November 16, 2016
Transition: 1) change or passage from one state or stage to another. 2) The period of time during which something changes from one state or stage to another.
I’d like to say that after our 500 mile hike across Spain along the Camino de Santiago, that we arrived. After all, we did reach our goal of Santiago de Compostella, forever changed through our journey.
In a sense this is true, however the real truth is that Dan and I are still in transition and our journey is far from over. Transition is happening slowly in us from the inside out. It is what is happening in our minds as a result of coming to grips with change. There is less focus on us, our creature comforts, and our future. We no longer need to be heard, we listen more. We accept full responsibility for doing our part. We don’t have total understanding but we have faith and for now that seems to be more than enough.
Frankly speaking, we have had no regrets of retiring, selling our home, downsizing or hitting the road in our RV. I can’t explain it, but we know this is what we are suppose to be doing in this current stage of our life. Even in this crazy world turned up side down we are at peace.
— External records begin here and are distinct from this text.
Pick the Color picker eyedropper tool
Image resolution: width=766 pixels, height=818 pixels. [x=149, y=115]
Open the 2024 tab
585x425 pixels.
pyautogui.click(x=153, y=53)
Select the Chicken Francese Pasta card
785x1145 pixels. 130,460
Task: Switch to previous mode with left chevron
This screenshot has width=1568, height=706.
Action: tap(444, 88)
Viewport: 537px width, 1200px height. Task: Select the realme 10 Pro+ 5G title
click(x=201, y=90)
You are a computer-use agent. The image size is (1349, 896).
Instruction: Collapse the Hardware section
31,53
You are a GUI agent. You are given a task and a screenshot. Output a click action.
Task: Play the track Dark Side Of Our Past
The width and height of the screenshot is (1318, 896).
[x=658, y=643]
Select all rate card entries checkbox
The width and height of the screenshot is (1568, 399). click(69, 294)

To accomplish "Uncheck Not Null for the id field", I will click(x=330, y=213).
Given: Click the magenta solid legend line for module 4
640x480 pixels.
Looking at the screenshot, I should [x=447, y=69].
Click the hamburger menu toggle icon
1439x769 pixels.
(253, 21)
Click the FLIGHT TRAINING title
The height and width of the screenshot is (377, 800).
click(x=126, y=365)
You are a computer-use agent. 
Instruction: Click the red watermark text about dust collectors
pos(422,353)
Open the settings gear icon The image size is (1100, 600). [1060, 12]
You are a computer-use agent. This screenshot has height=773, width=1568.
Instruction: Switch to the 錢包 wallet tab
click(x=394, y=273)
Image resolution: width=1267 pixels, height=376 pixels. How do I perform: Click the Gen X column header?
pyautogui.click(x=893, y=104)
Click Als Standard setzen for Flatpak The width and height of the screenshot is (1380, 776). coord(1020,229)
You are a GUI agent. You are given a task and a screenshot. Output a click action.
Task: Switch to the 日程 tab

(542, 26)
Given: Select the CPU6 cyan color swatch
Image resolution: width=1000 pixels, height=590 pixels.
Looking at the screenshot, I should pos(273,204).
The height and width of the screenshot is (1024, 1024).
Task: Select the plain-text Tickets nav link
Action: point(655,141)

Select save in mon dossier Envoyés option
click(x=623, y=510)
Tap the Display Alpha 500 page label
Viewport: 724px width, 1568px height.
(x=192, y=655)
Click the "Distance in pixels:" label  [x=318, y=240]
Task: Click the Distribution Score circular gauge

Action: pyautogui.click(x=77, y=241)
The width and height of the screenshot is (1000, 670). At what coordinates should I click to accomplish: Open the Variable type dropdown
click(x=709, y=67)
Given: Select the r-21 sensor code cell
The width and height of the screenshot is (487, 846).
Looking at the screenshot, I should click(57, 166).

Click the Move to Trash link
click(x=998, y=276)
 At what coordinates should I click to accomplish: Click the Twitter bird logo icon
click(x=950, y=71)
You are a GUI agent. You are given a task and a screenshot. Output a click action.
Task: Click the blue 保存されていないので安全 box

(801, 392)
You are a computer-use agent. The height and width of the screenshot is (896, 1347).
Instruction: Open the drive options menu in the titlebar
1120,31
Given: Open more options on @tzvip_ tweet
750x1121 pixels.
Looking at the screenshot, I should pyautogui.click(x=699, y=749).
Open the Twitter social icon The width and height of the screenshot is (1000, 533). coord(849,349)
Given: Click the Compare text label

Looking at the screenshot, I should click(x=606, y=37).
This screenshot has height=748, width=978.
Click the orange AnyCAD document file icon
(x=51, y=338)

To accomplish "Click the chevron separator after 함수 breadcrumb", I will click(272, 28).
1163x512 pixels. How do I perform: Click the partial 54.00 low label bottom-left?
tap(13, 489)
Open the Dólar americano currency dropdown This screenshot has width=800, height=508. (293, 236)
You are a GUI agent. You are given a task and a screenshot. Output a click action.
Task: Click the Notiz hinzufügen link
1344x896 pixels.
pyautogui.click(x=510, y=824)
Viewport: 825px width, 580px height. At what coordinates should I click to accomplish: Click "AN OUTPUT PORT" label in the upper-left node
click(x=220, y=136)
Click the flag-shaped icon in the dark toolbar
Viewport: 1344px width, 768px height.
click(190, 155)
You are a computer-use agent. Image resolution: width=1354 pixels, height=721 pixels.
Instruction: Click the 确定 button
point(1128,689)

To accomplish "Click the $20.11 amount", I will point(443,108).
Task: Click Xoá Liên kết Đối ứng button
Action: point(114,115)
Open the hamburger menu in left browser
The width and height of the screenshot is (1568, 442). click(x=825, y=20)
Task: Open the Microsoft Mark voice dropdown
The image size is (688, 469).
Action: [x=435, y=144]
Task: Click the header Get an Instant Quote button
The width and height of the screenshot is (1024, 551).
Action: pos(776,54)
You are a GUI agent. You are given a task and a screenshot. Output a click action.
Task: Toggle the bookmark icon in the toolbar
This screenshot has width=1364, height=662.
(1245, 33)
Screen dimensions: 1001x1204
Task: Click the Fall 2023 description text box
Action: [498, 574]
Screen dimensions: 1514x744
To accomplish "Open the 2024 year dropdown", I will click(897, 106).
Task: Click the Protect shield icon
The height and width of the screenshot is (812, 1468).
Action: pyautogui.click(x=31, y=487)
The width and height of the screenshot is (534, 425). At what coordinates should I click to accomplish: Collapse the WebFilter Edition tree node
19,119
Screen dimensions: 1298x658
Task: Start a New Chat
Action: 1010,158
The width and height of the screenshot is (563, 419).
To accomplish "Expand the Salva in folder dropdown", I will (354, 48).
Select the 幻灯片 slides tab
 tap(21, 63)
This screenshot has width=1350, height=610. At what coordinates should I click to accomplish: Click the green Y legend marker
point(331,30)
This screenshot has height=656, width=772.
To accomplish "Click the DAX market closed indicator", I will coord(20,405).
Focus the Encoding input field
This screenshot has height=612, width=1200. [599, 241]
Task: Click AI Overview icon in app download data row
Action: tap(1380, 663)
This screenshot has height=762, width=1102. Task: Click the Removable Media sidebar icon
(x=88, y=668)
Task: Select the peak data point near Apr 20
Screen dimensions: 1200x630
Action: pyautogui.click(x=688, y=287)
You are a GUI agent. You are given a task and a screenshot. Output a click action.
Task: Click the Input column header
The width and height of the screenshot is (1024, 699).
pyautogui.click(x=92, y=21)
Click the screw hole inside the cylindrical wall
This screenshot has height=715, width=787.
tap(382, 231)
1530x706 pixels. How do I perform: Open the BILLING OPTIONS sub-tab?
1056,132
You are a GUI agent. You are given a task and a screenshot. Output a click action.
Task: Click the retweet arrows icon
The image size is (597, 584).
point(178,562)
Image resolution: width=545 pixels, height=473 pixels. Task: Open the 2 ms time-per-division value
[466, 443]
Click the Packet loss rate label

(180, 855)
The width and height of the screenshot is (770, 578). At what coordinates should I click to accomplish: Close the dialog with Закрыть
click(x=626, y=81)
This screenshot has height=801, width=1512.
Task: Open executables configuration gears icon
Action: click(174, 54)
Our journey didn’t start and end with the Camino de Santiago and it certainly wasn’t to discover our purpose. It was a passage or bridge from one stage of life into another. We are over the bridge but we are still on our journey. I would describe our journey as a ‘quest’ or a life journey to live out our purpose. My sister-in-law sent me a quote that remindered her of our journey. She read it in a book titled ‘Resilience’ by Eric Greitens. I thought he described what we are doing perfectly: “On a quest, we discover the true nature of what we are after only by going on the journey.”
Our ‘quest’ is to live out and be a reflection of God’s nature not ours. This means that on our journey, we are doing our best to reflect love, patience and self discipline. It is purposeful, but not contrived.
Our goals are simple:
1) Trust and obey
2) Spend quality time with our grandchildren and their parents.
3) Provide practicle help wherever and whenever we can.
4) Love on those who are put in our path.
What this looks like depends on what is needed at the time. Currently we are back in the Bay Area for 3 weeks spending time with our middle son’s family. We will be here through Thanksgiving.
For the past couple weeks, we have been blessed to be able to help chauffeur kids to and from activities, play kick ball and do puzzles, help with homework and light housework and make an occasional dinner.
Remember the old proverb “It takes a village to raise a child”? To me this means a child has a much better chance of becoming a healthy well rounded adult if those beyond the extended family, in the context of community, take an active role in contributing to the childs raising.
Dan’s mother and father’s paticipation and help were a good example of this. Their participation was a triple blessing for all of us. We received a much needed reprieve which helped us be more patient parents. Our kids really got to know and love their grandparents, and Dan’s parents were able to leave their grandkids a priceless legacy of love. It doesn’t get much better than that!
Our RV is the perfect resolution while visiting our grandchildren and their parents without upsetting the natural rhythm of their family unit and honoring their space and resources. I think it was Benjamin Franklin that said “guests, like fish, begin to smell after three days.” Our goal is to not become like those fish.